Being, as I acknowledge, naturally of a timid, softer and pusillanimous disposition, I was compelled to encounter these violent tempests as part of my early training; and although I did not sink under them, yet I was not sustained by such greatness of mind, as not to rejoice more than it became me, when, in consequence of certain commotions, I was banished from Geneva. By this means set at liberty and loosed from the tie of my vocation, I resolved to live in a private station, free from the burden and cares of any public charge, when that most excellent servant of Christ, Martin Bucer, employing a similar kind of remonstrance and protestation as that to which Farel had recourse before, drew me back to a new station. Alarmed by the example of Jonas which he set before me, I still continued in the work of teaching. And although I always continued like myself, studiously avoiding celebrity; 14 yet I was carried, I know not how, as it were by force to the Imperial assemblies, where, willing or unwilling, I was under the necessity of appearing before the eyes of many.
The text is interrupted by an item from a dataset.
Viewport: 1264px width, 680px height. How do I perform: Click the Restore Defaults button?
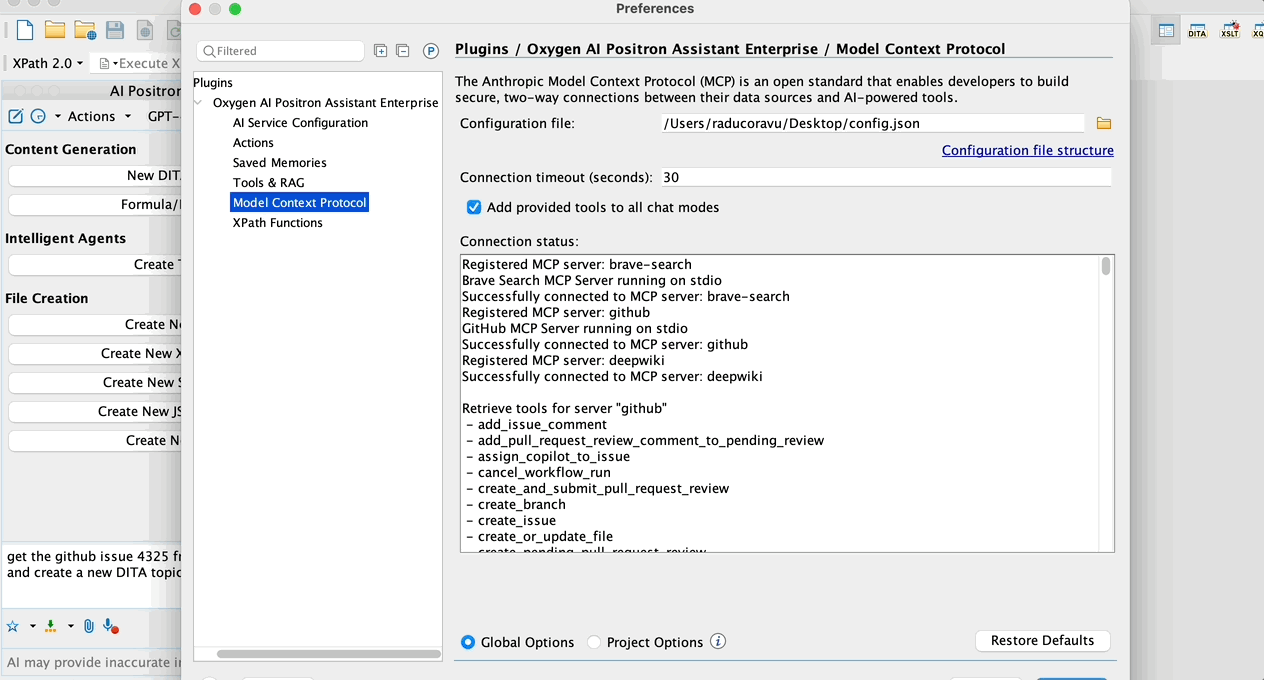coord(1042,640)
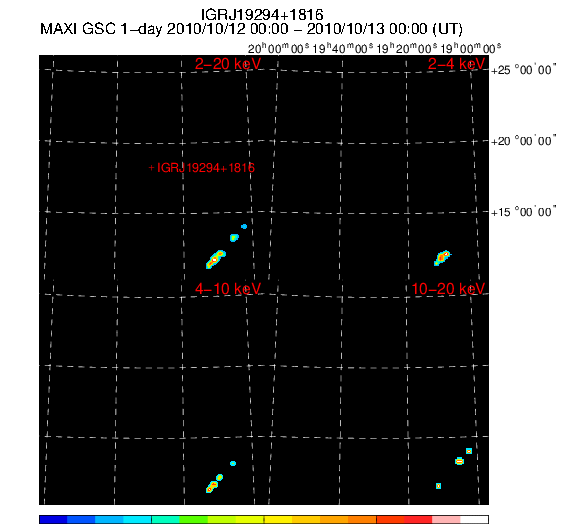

Afterwards, when the Lord having compassion on this city, had allayed the hurtful agitations and broils which prevailed in it, and by his wonderful power had defeated both the wicked counsels and the sanguinary attempts of the disturbers of the Republic, necessity was imposed upon me of returning to my former charge, contrary to my desire and inclination.
The welfare of this church, it is true, lay so near my heart, that for its sake I would not have hesitated to lay down my life; but my timidity nevertheless suggested to me many reasons for excusing myself from again willingly taking upon my shoulders so heavy a burden. At length, however, a solemn and conscientious regard to my duty, prevailed with me to consent to return to the flock from which I had been torn; but with what grief, tears, great anxiety and distress I did this, the Lord is my best witness, and many godly persons who would have wished to see me delivered from this painful state, had it not been that that which I feared, and which made me give my consent, prevented them and shut their mouths. Were I to narrate the various conflicts by which the Lord has exercised me since that time, and by what trials he has proved me, it would make a long history. But that I may not become tedious to my readers by a waste of words, I shall content myself with repeating briefly what I have touched upon a little before, that in considering the whole course of the life of David, 15 it seemed to me that by his own footsteps he showed me the way, and from this I have experienced no small consolation.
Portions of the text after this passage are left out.